◆ **TASK GOAL**
Rewrite the rows below, replacing "GUI agent" with "screen agent" and leaving all else unchanged.

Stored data
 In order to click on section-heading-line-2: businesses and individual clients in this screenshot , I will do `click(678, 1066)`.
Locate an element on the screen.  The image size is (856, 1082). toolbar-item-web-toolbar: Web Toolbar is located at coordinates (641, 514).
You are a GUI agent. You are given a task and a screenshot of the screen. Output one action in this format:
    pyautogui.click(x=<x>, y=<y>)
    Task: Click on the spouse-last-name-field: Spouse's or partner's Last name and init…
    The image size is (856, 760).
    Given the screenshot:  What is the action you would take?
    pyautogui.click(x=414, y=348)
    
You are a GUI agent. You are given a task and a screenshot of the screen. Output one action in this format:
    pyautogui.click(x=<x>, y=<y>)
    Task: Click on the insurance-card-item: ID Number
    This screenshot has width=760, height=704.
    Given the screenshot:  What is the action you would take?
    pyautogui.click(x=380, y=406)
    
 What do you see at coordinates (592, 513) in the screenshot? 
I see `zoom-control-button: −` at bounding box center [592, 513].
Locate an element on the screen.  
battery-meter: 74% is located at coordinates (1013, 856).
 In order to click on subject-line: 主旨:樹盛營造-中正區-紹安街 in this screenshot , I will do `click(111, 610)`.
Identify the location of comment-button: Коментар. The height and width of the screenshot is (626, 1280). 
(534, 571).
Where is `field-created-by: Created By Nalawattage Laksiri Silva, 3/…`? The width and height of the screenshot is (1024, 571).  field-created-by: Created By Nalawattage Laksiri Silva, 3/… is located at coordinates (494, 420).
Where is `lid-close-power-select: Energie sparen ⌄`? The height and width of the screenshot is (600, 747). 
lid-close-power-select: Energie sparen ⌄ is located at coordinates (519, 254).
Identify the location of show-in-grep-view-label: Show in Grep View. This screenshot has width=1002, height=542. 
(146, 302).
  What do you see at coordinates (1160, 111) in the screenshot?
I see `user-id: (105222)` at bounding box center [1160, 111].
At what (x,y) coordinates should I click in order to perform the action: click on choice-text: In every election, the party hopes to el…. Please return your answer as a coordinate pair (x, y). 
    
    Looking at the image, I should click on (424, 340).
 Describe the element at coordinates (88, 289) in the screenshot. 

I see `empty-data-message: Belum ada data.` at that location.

◆ **SOLUTION FOR THIS EXERCISE**
 In order to click on section-heading-line-2: businesses and individual clients in this screenshot , I will do `click(678, 1066)`.
Locate an element on the screen.  The image size is (856, 1082). toolbar-item-web-toolbar: Web Toolbar is located at coordinates (641, 514).
You are a screen agent. You are given a task and a screenshot of the screen. Output one action in this format:
    pyautogui.click(x=<x>, y=<y>)
    Task: Click on the spouse-last-name-field: Spouse's or partner's Last name and init…
    The image size is (856, 760).
    Given the screenshot:  What is the action you would take?
    pyautogui.click(x=414, y=348)
    
You are a screen agent. You are given a task and a screenshot of the screen. Output one action in this format:
    pyautogui.click(x=<x>, y=<y>)
    Task: Click on the insurance-card-item: ID Number
    This screenshot has width=760, height=704.
    Given the screenshot:  What is the action you would take?
    pyautogui.click(x=380, y=406)
    
 What do you see at coordinates (592, 513) in the screenshot? 
I see `zoom-control-button: −` at bounding box center [592, 513].
Locate an element on the screen.  
battery-meter: 74% is located at coordinates (1013, 856).
 In order to click on subject-line: 主旨:樹盛營造-中正區-紹安街 in this screenshot , I will do `click(111, 610)`.
Identify the location of comment-button: Коментар. The height and width of the screenshot is (626, 1280). 
(534, 571).
Where is `field-created-by: Created By Nalawattage Laksiri Silva, 3/…`? The width and height of the screenshot is (1024, 571).  field-created-by: Created By Nalawattage Laksiri Silva, 3/… is located at coordinates (494, 420).
Where is `lid-close-power-select: Energie sparen ⌄`? The height and width of the screenshot is (600, 747). 
lid-close-power-select: Energie sparen ⌄ is located at coordinates (519, 254).
Identify the location of show-in-grep-view-label: Show in Grep View. This screenshot has width=1002, height=542. 
(146, 302).
  What do you see at coordinates (1160, 111) in the screenshot?
I see `user-id: (105222)` at bounding box center [1160, 111].
At what (x,y) coordinates should I click in order to perform the action: click on choice-text: In every election, the party hopes to el…. Please return your answer as a coordinate pair (x, y). 
    
    Looking at the image, I should click on (424, 340).
 Describe the element at coordinates (88, 289) in the screenshot. 

I see `empty-data-message: Belum ada data.` at that location.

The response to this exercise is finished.